▸ Exercise brief: Copy every line from the records that holds the word "field".

Stored data entries:
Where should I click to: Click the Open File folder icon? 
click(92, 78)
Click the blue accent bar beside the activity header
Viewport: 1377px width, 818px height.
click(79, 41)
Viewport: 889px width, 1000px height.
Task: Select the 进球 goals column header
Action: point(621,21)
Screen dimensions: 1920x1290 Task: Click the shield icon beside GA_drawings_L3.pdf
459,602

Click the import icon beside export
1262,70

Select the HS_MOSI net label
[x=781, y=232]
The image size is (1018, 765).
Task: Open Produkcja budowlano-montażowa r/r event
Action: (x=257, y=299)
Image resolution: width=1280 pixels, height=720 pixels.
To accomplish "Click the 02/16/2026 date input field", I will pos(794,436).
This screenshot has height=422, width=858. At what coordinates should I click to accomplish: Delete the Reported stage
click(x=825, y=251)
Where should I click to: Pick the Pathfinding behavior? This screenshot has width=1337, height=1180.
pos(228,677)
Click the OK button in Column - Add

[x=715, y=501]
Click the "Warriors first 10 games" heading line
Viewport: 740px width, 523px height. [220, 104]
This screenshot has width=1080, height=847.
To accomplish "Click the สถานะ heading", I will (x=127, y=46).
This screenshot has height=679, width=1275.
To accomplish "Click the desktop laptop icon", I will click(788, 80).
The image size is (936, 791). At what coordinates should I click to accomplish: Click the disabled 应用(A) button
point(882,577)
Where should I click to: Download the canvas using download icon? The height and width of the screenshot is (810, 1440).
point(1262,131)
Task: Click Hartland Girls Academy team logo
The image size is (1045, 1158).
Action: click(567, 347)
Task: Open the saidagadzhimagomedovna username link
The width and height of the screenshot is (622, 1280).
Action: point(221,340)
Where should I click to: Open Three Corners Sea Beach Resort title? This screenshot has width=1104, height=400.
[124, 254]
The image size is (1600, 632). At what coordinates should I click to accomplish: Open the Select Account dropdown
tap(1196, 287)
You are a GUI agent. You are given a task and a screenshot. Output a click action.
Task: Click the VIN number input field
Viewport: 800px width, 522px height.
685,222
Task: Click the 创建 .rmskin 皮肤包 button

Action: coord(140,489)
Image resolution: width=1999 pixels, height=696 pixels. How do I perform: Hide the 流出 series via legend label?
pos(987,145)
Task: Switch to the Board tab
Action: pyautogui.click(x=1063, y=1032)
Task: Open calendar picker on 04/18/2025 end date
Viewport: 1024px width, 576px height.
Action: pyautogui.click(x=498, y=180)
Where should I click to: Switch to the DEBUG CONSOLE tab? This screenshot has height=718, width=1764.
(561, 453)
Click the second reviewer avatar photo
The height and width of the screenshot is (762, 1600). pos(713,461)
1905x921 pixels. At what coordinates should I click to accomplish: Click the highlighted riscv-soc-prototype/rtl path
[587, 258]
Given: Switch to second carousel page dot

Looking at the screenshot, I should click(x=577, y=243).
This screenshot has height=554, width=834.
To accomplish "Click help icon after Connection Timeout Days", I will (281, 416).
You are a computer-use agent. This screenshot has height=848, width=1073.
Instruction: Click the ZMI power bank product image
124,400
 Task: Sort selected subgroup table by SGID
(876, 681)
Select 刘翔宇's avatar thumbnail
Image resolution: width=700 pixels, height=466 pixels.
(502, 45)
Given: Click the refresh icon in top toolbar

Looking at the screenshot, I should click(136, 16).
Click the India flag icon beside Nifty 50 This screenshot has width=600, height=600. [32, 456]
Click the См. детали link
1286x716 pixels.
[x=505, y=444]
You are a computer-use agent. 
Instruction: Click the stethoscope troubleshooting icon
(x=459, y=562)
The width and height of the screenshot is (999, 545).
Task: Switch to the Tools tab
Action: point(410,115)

▸ Answer section:
To accomplish "Click the 02/16/2026 date input field", I will pos(794,436).
Task: Click the VIN number input field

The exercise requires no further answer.